■ What you need to do:
Please reproduce the topknot thread word for word, starting with "## Ladysmom (Oct" and going on through "has eyes now!".

# No More Topknot!



## Ladysmom (Oct 19, 2004)

I finally gave up and cut Bailey's topknot off! I started topknot training him with a little band the second day he was home, but he always hated it. I had to redo it several times a days, but it was always a shaggy matted mess. 

The fist picture is his Before hairdo, the second his After. We're both happy he has eyes now!


----------



## Leila'sMommy (Oct 20, 2012)

Aww, he looks cute with and without a topknot!


----------



## Zoe's Mom88 (Apr 25, 2011)

He looks adorable without it. Like you said you can see his eyes and I am sure he is much more comfortable without having to worry about pulling out his topknot. :aktion033:


----------



## SammieMom (Nov 13, 2010)

■ Stored data:
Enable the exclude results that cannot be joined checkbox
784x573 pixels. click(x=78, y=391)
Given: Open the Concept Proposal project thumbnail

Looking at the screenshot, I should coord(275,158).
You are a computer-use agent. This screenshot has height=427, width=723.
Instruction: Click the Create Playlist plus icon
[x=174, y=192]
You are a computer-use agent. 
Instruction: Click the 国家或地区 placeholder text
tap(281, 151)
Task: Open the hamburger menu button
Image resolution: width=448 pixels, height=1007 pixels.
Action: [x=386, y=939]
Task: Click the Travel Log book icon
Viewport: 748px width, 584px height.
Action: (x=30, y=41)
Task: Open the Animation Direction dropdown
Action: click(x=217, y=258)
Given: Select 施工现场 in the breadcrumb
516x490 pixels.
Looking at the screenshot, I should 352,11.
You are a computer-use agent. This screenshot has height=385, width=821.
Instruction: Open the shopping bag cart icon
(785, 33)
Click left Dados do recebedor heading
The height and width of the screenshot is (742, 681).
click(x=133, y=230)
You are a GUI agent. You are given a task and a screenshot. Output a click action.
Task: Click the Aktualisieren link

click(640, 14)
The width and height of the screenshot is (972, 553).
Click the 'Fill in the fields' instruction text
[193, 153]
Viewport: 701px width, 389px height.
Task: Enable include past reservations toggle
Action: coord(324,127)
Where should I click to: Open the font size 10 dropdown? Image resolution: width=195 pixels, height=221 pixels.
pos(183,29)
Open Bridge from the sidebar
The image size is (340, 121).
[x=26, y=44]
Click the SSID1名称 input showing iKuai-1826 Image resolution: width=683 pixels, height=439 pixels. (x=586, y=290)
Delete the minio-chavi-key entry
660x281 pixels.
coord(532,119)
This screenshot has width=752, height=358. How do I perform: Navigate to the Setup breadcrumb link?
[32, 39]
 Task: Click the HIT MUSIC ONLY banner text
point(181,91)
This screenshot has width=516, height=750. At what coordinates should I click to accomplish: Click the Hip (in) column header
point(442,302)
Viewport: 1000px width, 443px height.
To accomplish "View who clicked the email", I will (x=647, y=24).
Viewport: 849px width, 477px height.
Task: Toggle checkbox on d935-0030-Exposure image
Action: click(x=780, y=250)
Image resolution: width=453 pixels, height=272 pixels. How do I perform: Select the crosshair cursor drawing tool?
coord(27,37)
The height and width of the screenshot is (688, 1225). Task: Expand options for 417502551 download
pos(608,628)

■ Answer to this exercise:
## Ladysmom (Oct 19, 2004)

I finally gave up and cut Bailey's topknot off! I started topknot training him with a little band the second day he was home, but he always hated it. I had to redo it several times a days, but it was always a shaggy matted mess. 

The fist picture is his Before hairdo, the second his After. We're both happy he has eyes now!